C’è un intero Paese arrabbiato e ferito, che chiede una rifondazione che non avverrà.
La resistenza principale parte dai club, che tanto amiamo (no?!). Non vogliono riforme, se non in senso economico, non formano più giocatori se non per venderli e comprare qualche vecchio usato sicuro. Davvero il calcio italiano può effettuare una rivoluzione e tornare alle origini?
Nessuno si dimetterà, questo lo sappiamo per certo. Gravina ha rimesso la stabilità della sua posizione al consiglio federale. Dare a lui tutte le colpe sarebbe ingeneroso, ma innanzi ad un fallimento progettuale di questa portata si tratta di dignità.
Se ne è scritto varie volte, cosa ha fatto la Lega (unico organismo che conta davvero nel calcio italiano) per modificare la situazione in essere? Tante sarebbero le domande da porsi. La verità è che i club italiani sguazzano nell’immobilismo, nella ricerca del rigore al 95esimo per fallo di mano, nel gol annullato perché 3 minuti prima è stato commesso un fallo nell’altra aera di rigore, nelle rimesse laterali battute dopo 40 secondi con il raccattapalle che ruba il pallone ai giocatori.

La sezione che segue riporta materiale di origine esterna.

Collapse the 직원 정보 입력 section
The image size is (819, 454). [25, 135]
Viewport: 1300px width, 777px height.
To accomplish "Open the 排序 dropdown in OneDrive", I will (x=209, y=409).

Bellissimo, quando si vince un Europeo tutti sul carro, ma prima e dopo si pensa solo a se stessi. Oggi leggo di soluzioni come “tenere obbligatoriamente 5 italiani in campo a squadra” e dove sarebbero? Dove li andiamo a prendere? L’Italia ha fallito e queste cose le diciamo inascoltati dal 2010. Non è un tema di stranieri, è un tema di business che è l’unica cosa che conta. Lo sport, i valori e quanto di buono può produrre passano in terzo piano.
Ieri sera il Direttore di SkySport, Federico Ferri ha detto una cosa che non sta in piedi: “Irlanda e Bosnia da noi starebbero in serie C o B”. Caro direttore, ci sopravvaluti. Io sono sicuro che la Bosnia porterebbe tranquillamente attestarsi tra l’ottavo ed il dodicesimo posto in Serie A e l’Irlanda del Nord riuscirebbe anche a salvarsi in Serie A.